**EXERCISE:** Each entry is to be transcribed exactly, with nothing added or dropped.

**DATA SUPPLIED:**
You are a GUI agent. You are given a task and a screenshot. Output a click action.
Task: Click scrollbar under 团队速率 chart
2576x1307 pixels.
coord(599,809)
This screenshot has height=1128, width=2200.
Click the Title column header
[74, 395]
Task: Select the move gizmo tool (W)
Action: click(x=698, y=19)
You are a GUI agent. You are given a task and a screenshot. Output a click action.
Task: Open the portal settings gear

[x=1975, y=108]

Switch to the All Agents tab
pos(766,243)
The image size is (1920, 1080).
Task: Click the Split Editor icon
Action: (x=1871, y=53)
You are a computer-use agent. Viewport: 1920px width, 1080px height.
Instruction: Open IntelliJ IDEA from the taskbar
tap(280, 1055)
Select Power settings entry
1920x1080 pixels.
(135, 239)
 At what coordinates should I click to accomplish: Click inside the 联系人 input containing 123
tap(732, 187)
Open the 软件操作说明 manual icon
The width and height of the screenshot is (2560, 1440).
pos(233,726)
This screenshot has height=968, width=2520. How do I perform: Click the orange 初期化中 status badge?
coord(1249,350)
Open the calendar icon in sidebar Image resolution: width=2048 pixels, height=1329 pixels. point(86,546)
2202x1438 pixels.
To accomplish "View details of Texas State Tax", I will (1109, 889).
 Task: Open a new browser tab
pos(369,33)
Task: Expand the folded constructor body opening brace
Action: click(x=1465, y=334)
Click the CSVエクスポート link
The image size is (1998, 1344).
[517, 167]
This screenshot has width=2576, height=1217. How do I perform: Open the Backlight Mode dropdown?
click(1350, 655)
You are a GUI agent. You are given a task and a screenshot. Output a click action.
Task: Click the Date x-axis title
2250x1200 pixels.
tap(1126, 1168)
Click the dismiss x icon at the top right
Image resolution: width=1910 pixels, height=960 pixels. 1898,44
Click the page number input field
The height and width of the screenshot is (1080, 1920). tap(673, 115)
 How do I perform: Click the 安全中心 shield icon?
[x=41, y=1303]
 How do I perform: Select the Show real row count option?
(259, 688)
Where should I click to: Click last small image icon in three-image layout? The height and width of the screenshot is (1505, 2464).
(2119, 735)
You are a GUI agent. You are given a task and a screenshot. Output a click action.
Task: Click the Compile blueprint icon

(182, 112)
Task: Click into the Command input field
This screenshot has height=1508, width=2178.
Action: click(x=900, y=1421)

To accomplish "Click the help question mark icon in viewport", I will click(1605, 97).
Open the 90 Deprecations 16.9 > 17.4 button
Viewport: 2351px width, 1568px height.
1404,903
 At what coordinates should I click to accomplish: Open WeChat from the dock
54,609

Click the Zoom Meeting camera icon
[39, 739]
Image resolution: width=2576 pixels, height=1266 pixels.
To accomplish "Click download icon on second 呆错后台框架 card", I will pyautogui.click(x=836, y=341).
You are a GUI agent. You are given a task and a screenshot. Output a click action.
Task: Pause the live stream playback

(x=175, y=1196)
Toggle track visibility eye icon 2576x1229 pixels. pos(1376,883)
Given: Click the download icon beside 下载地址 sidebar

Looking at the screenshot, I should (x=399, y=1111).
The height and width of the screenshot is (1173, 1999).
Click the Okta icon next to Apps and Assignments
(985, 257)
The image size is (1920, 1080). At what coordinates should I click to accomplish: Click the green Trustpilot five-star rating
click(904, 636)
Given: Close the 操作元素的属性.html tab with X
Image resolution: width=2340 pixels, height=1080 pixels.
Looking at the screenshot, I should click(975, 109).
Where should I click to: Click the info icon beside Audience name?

**ANSWER FOR THIS EXERCISE:**
You are a GUI agent. You are given a task and a screenshot. Output a click action.
Task: Click scrollbar under 团队速率 chart
2576x1307 pixels.
coord(599,809)
This screenshot has height=1128, width=2200.
Click the Title column header
[74, 395]
Task: Select the move gizmo tool (W)
Action: click(x=698, y=19)
You are a GUI agent. You are given a task and a screenshot. Output a click action.
Task: Open the portal settings gear

[x=1975, y=108]

Switch to the All Agents tab
pos(766,243)
The image size is (1920, 1080).
Task: Click the Split Editor icon
Action: (x=1871, y=53)
You are a computer-use agent. Viewport: 1920px width, 1080px height.
Instruction: Open IntelliJ IDEA from the taskbar
tap(280, 1055)
Select Power settings entry
1920x1080 pixels.
(135, 239)
 At what coordinates should I click to accomplish: Click inside the 联系人 input containing 123
tap(732, 187)
Open the 软件操作说明 manual icon
The width and height of the screenshot is (2560, 1440).
pos(233,726)
This screenshot has height=968, width=2520. How do I perform: Click the orange 初期化中 status badge?
coord(1249,350)
Open the calendar icon in sidebar Image resolution: width=2048 pixels, height=1329 pixels. point(86,546)
2202x1438 pixels.
To accomplish "View details of Texas State Tax", I will (1109, 889).
 Task: Open a new browser tab
pos(369,33)
Task: Expand the folded constructor body opening brace
Action: click(x=1465, y=334)
Click the CSVエクスポート link
The image size is (1998, 1344).
[517, 167]
This screenshot has width=2576, height=1217. How do I perform: Open the Backlight Mode dropdown?
click(1350, 655)
You are a GUI agent. You are given a task and a screenshot. Output a click action.
Task: Click the Date x-axis title
2250x1200 pixels.
tap(1126, 1168)
Click the dismiss x icon at the top right
Image resolution: width=1910 pixels, height=960 pixels. 1898,44
Click the page number input field
The height and width of the screenshot is (1080, 1920). tap(673, 115)
 How do I perform: Click the 安全中心 shield icon?
[x=41, y=1303]
 How do I perform: Select the Show real row count option?
(259, 688)
Where should I click to: Click last small image icon in three-image layout? The height and width of the screenshot is (1505, 2464).
(2119, 735)
You are a GUI agent. You are given a task and a screenshot. Output a click action.
Task: Click the Compile blueprint icon

(182, 112)
Task: Click into the Command input field
This screenshot has height=1508, width=2178.
Action: click(x=900, y=1421)

To accomplish "Click the help question mark icon in viewport", I will click(1605, 97).
Open the 90 Deprecations 16.9 > 17.4 button
Viewport: 2351px width, 1568px height.
1404,903
 At what coordinates should I click to accomplish: Open WeChat from the dock
54,609

Click the Zoom Meeting camera icon
[39, 739]
Image resolution: width=2576 pixels, height=1266 pixels.
To accomplish "Click download icon on second 呆错后台框架 card", I will pyautogui.click(x=836, y=341).
You are a GUI agent. You are given a task and a screenshot. Output a click action.
Task: Pause the live stream playback

(x=175, y=1196)
Toggle track visibility eye icon 2576x1229 pixels. pos(1376,883)
Given: Click the download icon beside 下载地址 sidebar

Looking at the screenshot, I should (x=399, y=1111).
The height and width of the screenshot is (1173, 1999).
Click the Okta icon next to Apps and Assignments
(985, 257)
The image size is (1920, 1080). At what coordinates should I click to accomplish: Click the green Trustpilot five-star rating
click(904, 636)
Given: Close the 操作元素的属性.html tab with X
Image resolution: width=2340 pixels, height=1080 pixels.
Looking at the screenshot, I should click(975, 109).
Where should I click to: Click the info icon beside Audience name?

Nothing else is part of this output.